I agree with the communications advice offered below. Thank you, Beverly Flaxington of The Collaborative for giving me permission to reproduce your article here.

Yes, it seems we are officially in a recession. Portfolios are shrinking—and fast. One never knows what the next day will bring in terms of rate cuts, market performance or the political climate.

What's a financial firm to do? Most people think they need to "batten down the hatches" right now. They hunker down and wish and wait for things to change. They worry about getting client calls. They worry about cutting the budget and they worry about shrinking fees tied to portfolio assets.

We've been through this before. What goes up, must come down and once it comes down, it usually goes back up again. We have historical perspective that says "this too shall pass." So, how to behave when the market isn't?

If it isn't your style to communicate when things are going well—now is not the time to stay in your style. Find reasons to reach out to your clients. Help them understand what's going on. If you are feeling concerned about market turbulence, think about the less informed client—it's a real scare to think you won’t be able to retire on time or send your kid to college next year.

If it is your style to communicate, make sure it is largely educational. Don't feel you have to justify your market-related poor returns. Explain to clients what is happening—in historical context explain what you are seeing in the market and what you are doing. Explain why you are making the investments you are and what you think clients can expect as a result. Show the clients you do have a plan and an approach.

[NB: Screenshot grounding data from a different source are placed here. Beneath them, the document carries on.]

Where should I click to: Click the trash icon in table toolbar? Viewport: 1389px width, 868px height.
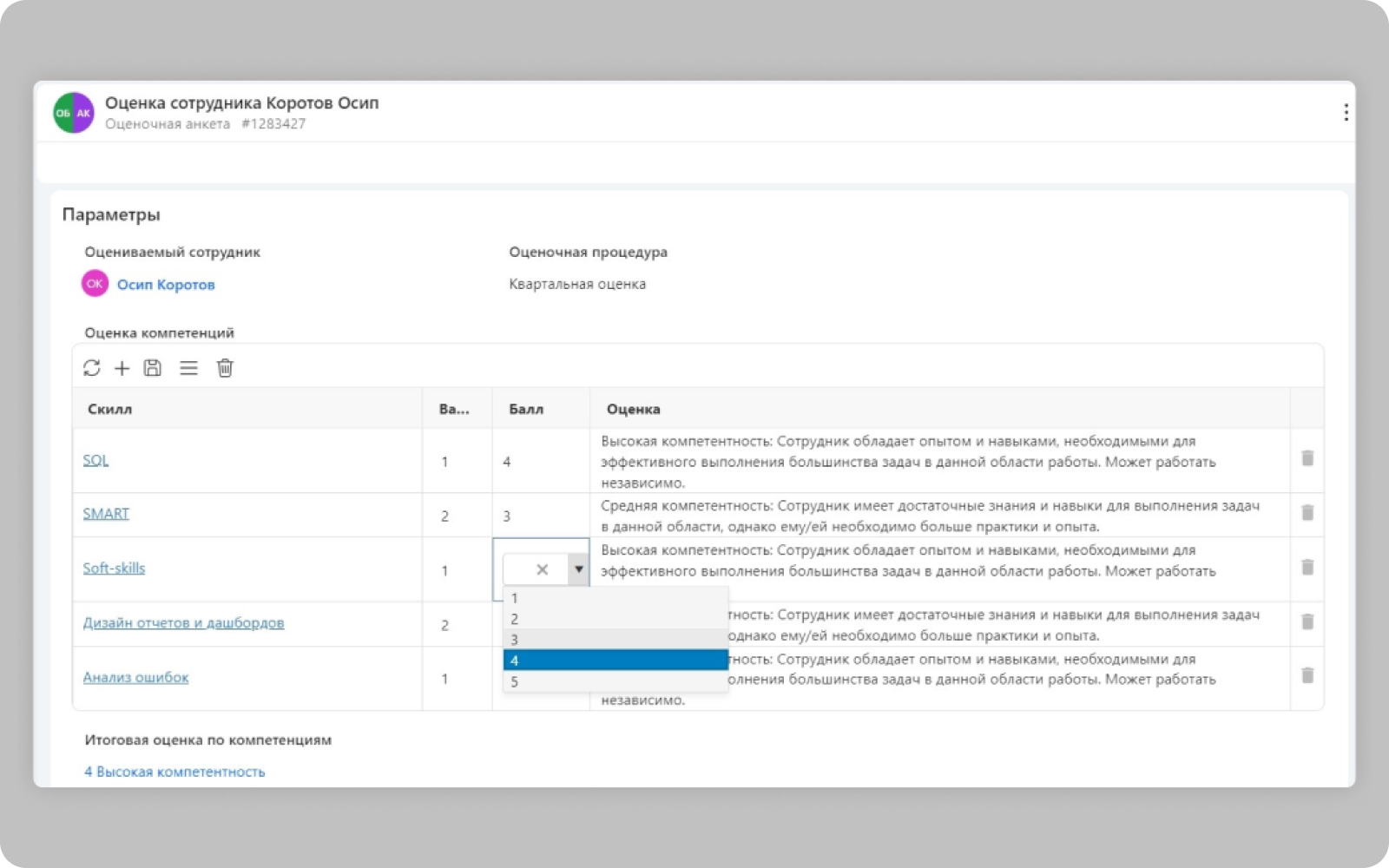click(225, 368)
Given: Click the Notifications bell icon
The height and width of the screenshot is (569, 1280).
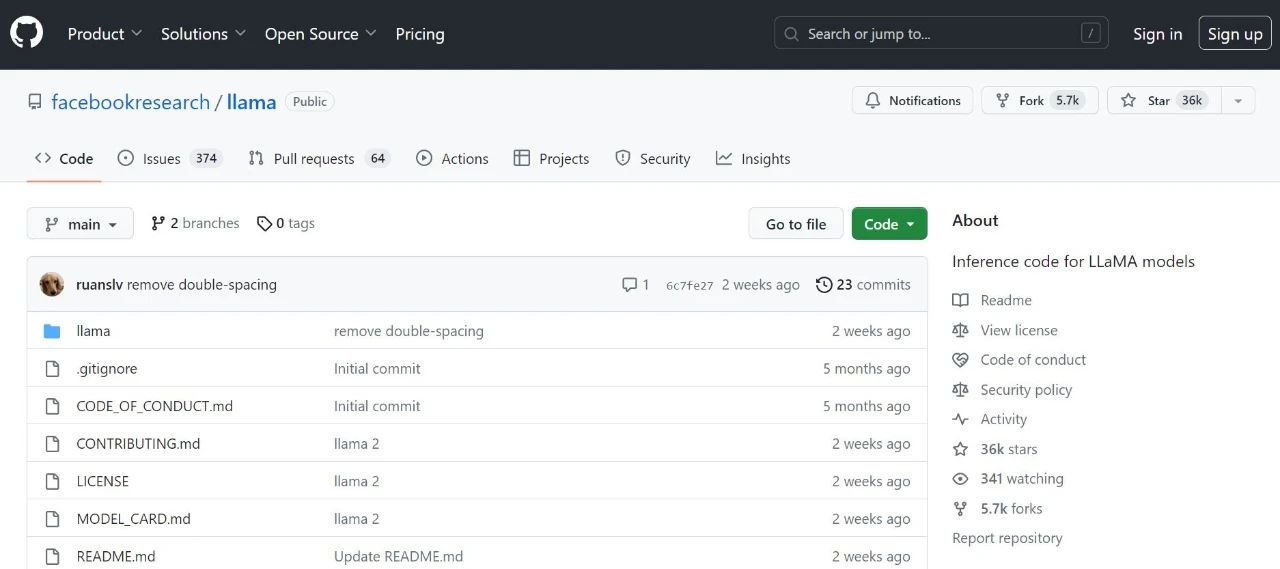Looking at the screenshot, I should 873,101.
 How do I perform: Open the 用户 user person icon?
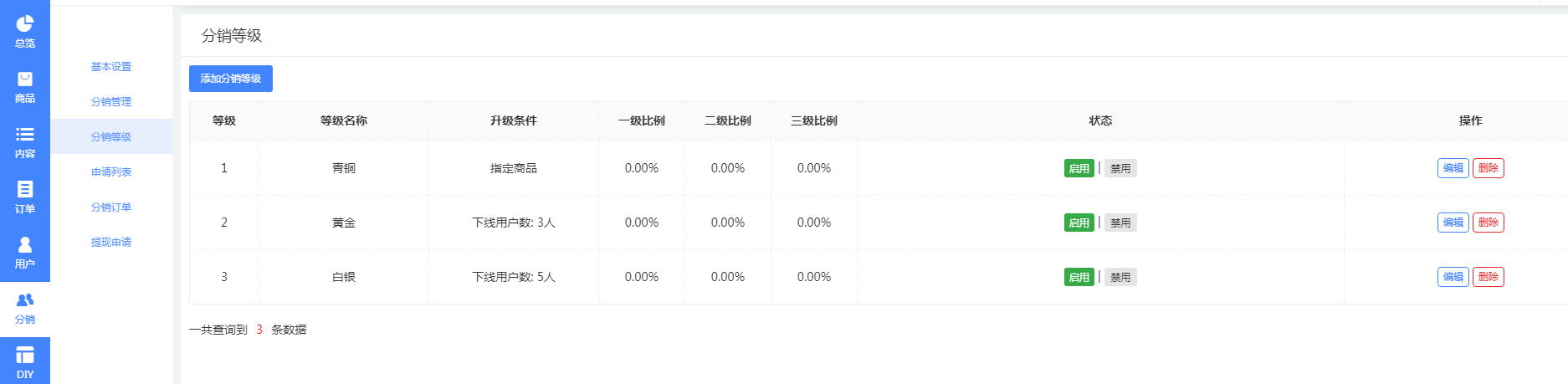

Clients know you can't control the markets, but they need to know you have a plan to deal with the volatility.

If your style performs well in a down market—tout it, loudly! We all like upside and seeing our portfolios grow, but firms that manage downside risk well look great in a down market. If you are one of them, take advantage of the timing!

Help clients think through timing. Is now the best time to begin retirement? Should they wait a bit longer? Should they look for the second home right now and take advantage of the market earlier than they planned? Should they put some other major purchases on hold? Be their partner—work with them to figure out how to manage in this environment. The down markets certainly shrink portfolios but they also provide opportunities for those willing to act on them!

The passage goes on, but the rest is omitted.